◆ WORK INSTRUCTIONS:
1. Write out the passage of the article on Christianity Today's multilingual ministry starting with "For example, when" and going on through "other national churches.".
2. Pick up the article on Christianity Today's multilingual ministry after its last sentence and keep writing it.

◆ GIVEN TEXT:
[Start of section]
This is an article from the May-June 2023 issue: The Gospel Goes Digital

Every Tongue and Nation

Building a “Central Nervous System”for the Body of Christ

Every Tongue and Nation
Long before ChatGPT captured the zeitgeist, advances in AI (artificial intelligence) and other technologies have accelerated the efforts and impact of Christian ministries. One encouraging example, prompted by the pandemic: Christianity Today (CT) recently published its 2,500th non-English article, spanning more than 10 languages and reaching more than 4 million readers. 
 
As COVID-19 shut down the world right before Easter 2020, CT was able to quickly transform into a multilingual publisher with a multinational team, thanks to how today’s technologies offered a new ministry opportunity for bilingual Christians around the world who had their regular form of ministry curtailed by public health restrictions. We had more than 400 readers provide their email addresses to learn how to get involved. 
 
For example, when Singapore was wrestling with COVID-19 before most nations, CT produced an article outlining how Singaporean churches had decided to balance public health and corporate worship. Their resulting “7 lessons learned” was translated into Spanish and Portuguese just as the virus hit the Americas, and the readership of the non-English versions exceeded the English versions by a third. This is an encouraging example of how wisdom from one national church could be made more accessible to other national churches.
[End of section]
Stored records
[Start of section]
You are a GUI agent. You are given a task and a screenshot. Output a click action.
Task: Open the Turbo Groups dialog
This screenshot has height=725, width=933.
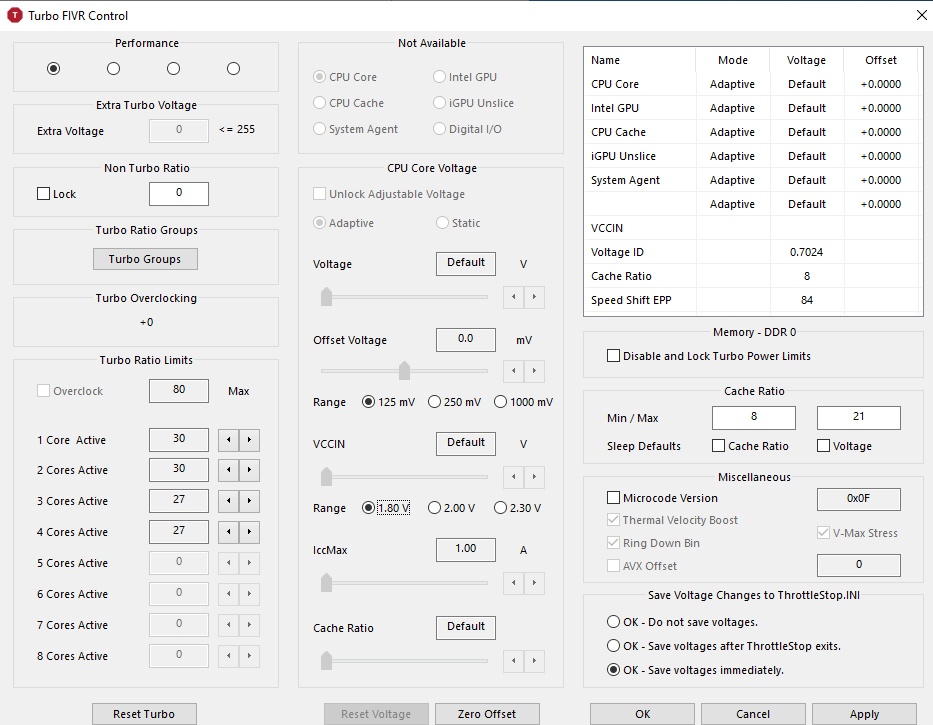point(145,259)
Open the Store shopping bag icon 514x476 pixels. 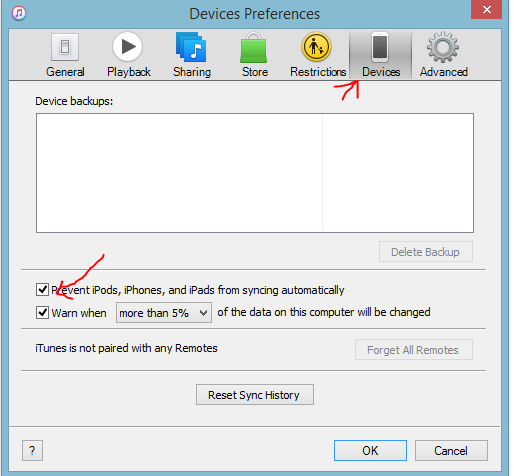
[End of section]
◆ YOUR RESPONSES:
1.
For example, when Singapore was wrestling with COVID-19 before most nations, CT produced an article outlining how Singaporean churches had decided to balance public health and corporate worship. Their resulting “7 lessons learned” was translated into Spanish and Portuguese just as the virus hit the Americas, and the readership of the non-English versions exceeded the English versions by a third. This is an encouraging example of how wisdom from one national church could be made more accessible to other national churches.

2.
 
Even more encouraging, our Chinese team has reached stage two of our vision, where they are sourcing most of our commentary in Chinese and then the English article is the translated version. This allows us to no longer constrain ourselves to bilingual Chinese church leaders. And we offer them a new pathway to disciple English speakers (and via our other teams: Spanish or Portuguese or Indonesian speakers) with their theologically informed reflections. It is our aspiration that each of our languages will become a true two-way street. 
Today we regularly translate into Spanish, Portuguese, Chinese Simplified and Traditional, Indonesian, French, and Korean. We have also been testing Russian, Ukrainian, Arabic, Japanese, and other languages.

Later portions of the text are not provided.